◆ DIRECTIONS FOR THIS TASK
Provide only the number of lines below that hold "computer".

◆ Stored data
============

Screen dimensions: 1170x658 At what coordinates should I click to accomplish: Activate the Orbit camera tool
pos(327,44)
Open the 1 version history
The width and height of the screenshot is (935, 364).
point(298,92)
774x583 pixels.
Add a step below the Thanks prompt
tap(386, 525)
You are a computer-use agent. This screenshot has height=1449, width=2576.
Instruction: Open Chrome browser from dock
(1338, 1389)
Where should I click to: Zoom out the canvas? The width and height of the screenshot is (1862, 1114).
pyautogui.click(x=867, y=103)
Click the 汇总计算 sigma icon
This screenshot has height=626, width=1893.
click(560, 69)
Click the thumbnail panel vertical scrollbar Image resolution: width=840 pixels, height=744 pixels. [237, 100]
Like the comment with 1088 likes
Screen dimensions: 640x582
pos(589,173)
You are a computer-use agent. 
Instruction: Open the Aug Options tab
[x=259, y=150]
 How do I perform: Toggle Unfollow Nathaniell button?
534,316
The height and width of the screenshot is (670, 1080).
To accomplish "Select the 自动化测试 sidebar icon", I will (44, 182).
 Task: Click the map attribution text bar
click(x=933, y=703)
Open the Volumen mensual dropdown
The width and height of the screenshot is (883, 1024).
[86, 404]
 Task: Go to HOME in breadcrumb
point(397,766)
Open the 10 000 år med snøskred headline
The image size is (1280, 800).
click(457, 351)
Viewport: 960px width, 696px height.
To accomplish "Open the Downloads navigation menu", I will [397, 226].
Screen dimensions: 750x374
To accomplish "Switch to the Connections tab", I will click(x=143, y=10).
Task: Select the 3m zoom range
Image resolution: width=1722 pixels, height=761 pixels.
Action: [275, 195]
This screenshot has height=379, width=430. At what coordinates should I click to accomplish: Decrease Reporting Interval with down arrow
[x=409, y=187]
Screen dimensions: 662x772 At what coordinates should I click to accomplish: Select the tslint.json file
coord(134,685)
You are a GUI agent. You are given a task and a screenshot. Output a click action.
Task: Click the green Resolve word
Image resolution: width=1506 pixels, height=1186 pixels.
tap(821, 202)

============

◆ PROBLEM SOLUTION
2